Faking it


F for Fake (1973) was Orson Welles’ unique last film project. Drawing on his recurrent interests in dramatic art and psychological illusion, he used his filmmaking talent and cinematic charm to construct a tale of three charlatans: art forger Elmyr do Hory, biographer Clifford Irving, and himself as the familiar blustering, self-made director. As the film cleverly oscillates between storytelling and documentary it uses both archival and constructed footage. Along the way, F for Fake provides a masterclass on the meaning of fakery, with Welles reprizing his favourite role as the portly imposter, the ranconteur whose charisma is just real enough to string us along, even though, ultimately, we all know for sure that he is a fake.
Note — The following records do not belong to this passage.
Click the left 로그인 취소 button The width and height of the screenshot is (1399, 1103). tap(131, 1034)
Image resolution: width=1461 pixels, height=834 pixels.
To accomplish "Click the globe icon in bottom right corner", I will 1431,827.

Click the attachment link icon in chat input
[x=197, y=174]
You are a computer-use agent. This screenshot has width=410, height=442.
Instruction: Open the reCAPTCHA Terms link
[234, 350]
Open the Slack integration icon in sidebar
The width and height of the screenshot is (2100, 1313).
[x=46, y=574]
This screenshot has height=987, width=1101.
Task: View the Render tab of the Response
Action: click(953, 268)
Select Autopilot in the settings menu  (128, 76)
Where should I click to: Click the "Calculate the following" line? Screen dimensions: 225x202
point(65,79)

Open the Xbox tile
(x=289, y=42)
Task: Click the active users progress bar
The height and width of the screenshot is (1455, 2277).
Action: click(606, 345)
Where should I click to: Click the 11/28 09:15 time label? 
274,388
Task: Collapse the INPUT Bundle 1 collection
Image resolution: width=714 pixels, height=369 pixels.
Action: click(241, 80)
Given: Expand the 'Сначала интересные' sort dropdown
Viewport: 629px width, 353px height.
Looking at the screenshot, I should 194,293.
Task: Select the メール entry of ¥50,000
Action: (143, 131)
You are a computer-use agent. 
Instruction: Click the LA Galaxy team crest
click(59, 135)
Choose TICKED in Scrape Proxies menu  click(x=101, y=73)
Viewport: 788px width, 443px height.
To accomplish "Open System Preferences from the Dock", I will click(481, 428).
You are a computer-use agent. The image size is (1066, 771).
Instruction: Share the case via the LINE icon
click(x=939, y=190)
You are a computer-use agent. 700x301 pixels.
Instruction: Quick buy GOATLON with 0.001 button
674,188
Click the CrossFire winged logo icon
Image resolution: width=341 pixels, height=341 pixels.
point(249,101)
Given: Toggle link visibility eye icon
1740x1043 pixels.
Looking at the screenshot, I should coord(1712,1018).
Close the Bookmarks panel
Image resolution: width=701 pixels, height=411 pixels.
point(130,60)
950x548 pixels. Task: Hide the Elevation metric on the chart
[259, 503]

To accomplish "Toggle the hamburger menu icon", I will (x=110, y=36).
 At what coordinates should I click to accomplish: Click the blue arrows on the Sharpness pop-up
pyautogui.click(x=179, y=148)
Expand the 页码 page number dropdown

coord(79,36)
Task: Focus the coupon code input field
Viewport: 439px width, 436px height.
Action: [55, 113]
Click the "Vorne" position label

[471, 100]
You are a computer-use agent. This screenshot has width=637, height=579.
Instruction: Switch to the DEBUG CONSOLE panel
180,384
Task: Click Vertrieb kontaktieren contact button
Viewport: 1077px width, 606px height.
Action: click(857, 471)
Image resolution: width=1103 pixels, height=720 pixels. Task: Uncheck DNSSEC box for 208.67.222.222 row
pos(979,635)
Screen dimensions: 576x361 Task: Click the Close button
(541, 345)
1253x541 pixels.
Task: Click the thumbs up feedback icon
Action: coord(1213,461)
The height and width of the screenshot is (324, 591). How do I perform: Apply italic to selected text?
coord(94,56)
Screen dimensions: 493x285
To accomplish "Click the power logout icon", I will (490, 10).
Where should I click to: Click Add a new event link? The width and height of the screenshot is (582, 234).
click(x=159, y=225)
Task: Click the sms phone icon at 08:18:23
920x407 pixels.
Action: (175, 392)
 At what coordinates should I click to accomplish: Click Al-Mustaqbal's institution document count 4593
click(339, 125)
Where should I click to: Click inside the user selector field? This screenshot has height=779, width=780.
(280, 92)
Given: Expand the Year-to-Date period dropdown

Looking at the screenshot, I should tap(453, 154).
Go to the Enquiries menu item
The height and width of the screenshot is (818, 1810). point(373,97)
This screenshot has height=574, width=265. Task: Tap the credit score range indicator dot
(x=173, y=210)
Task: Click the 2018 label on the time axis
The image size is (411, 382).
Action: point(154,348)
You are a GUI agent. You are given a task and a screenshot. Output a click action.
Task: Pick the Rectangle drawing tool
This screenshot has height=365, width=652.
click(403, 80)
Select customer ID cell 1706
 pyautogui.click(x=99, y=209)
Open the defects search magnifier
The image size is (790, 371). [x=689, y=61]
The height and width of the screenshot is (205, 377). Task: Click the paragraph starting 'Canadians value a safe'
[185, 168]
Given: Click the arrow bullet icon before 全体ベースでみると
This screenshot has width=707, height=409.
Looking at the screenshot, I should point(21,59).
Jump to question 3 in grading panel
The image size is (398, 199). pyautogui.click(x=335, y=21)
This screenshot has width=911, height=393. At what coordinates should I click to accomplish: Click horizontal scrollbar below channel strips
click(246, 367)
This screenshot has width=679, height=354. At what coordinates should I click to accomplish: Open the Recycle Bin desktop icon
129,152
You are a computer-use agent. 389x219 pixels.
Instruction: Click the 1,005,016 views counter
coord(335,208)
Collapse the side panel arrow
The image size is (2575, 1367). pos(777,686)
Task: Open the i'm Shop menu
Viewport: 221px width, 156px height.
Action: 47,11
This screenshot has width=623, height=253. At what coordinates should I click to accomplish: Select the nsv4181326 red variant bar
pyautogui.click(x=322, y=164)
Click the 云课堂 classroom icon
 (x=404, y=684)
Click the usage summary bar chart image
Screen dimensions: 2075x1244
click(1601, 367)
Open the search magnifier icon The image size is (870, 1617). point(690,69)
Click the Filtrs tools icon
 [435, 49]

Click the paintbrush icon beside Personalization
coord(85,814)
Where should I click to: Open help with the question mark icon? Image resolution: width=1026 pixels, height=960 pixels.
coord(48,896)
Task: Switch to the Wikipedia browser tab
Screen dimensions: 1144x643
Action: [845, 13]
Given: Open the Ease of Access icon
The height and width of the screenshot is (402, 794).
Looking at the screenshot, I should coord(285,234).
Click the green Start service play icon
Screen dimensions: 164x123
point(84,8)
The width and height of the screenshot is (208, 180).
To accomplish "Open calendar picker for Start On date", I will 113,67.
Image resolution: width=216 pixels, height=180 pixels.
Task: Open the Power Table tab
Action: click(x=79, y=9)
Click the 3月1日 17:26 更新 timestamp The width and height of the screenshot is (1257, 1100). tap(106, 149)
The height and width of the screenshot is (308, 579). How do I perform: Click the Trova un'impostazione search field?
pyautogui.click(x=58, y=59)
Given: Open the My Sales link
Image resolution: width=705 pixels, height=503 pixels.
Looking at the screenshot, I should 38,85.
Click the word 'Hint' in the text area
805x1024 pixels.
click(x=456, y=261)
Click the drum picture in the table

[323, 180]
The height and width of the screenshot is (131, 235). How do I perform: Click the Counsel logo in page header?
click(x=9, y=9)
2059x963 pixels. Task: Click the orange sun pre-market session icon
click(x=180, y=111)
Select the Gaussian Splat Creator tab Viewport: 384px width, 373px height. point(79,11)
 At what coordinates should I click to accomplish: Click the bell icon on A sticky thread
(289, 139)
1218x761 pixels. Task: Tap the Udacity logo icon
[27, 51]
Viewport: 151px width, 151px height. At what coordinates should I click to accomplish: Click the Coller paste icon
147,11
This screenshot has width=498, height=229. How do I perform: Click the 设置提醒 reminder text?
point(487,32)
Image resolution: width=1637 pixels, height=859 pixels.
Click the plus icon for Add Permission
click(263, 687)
Welles’s discussion put me in mind of the constant debate in popular music over authenticity. Whether the discussion is about the verissimilitude of tribute artists or the bogus talent of ‘manufactured’ bands, enhanced vocals or X-Factor celebrities, biographers twisting the truth or “setting the record straight”, studio gangsters or street credientials, white negroes or disco faking the funk, it seems that at every moment someone wants to separate “real” music from the marketplace’s capacity to conjure up shoddy phantoms of the muse. Take Paul Morley, for instance, who, in a recent piece for the Guardian discussing boy bands, earnestly argued, as only he could, that, “They should not, though, be talked about as though they are anything to do with music, or music alone.” Is Morley telling us that these singers are charlatans? That as an audience we need to be more discerning and accumulate more expertise, lest we be taken in by them and their fake music?

This clarion call to defend music as an object of purity seems obsolete in a culture of where the real is an unstable category and where ‘faking’ (of various sorts) has become not so much a criminal practice as an industrial norm. Against Morley – though not necessarily in defence of boy bands – I wish to recount some of the philosophical musings of F for Fake as I think they might help us advance the discussion on popular music authenticity. As Orson melts into the shadows from where he came, apply these questions like tools to your own particular project and see what insights they can help to deliver:

– If a faker leaves the authorship of their piece unclaimed, have the actually make a fake? If a faker admits faking, are they really a faker? Is a false promise really false if everyone knows it is false? A faker who admits what they are doing moves from criminality to honesty. If I draw attention to showing I am constructing something, am I really faking? Some fakers just want to be seen as top criminals. Can’t unmasking one act of fakery simply serve to hide another?

– Can or should we admire a fake? Is a good fake better than a bad fake, or a bad original? Isn’t a great faker themselves something of an original? Or have they forgotten their own identity – are they simply a parasite who is condemed to feel frustrated because they are unble to express any creativity independently? Does all their identity come from copying the work of another? Fakes could be seen to exploit originals, but don’t originals also exploit fakes to cement their status? Sometimes a faker can (symbolically) destroy (the notion of) the original. Aren’t original creators also in the habit of faking their own work? The original is really a function of our own needs.

– How do fakes (and fakers) manage to hide in plain sight? Faking is premised on rarity. Fakers are simply supplying (market) demand. As an audience we dismiss fakers but also collaborate with them. Good fakers are appreciated and have their own fame. Do we really care about facts when we are fascinated with mystery? Don’t we also love to be shocked (by fakes)?

– If there were no experts would there actually be any fakers? In a sense fakers are jesters who unmask the stupidity of the experts who fail to discriminate the forgeries – so who are the real fakers? When fakes succeed are we dealing with great fakes or poor experts?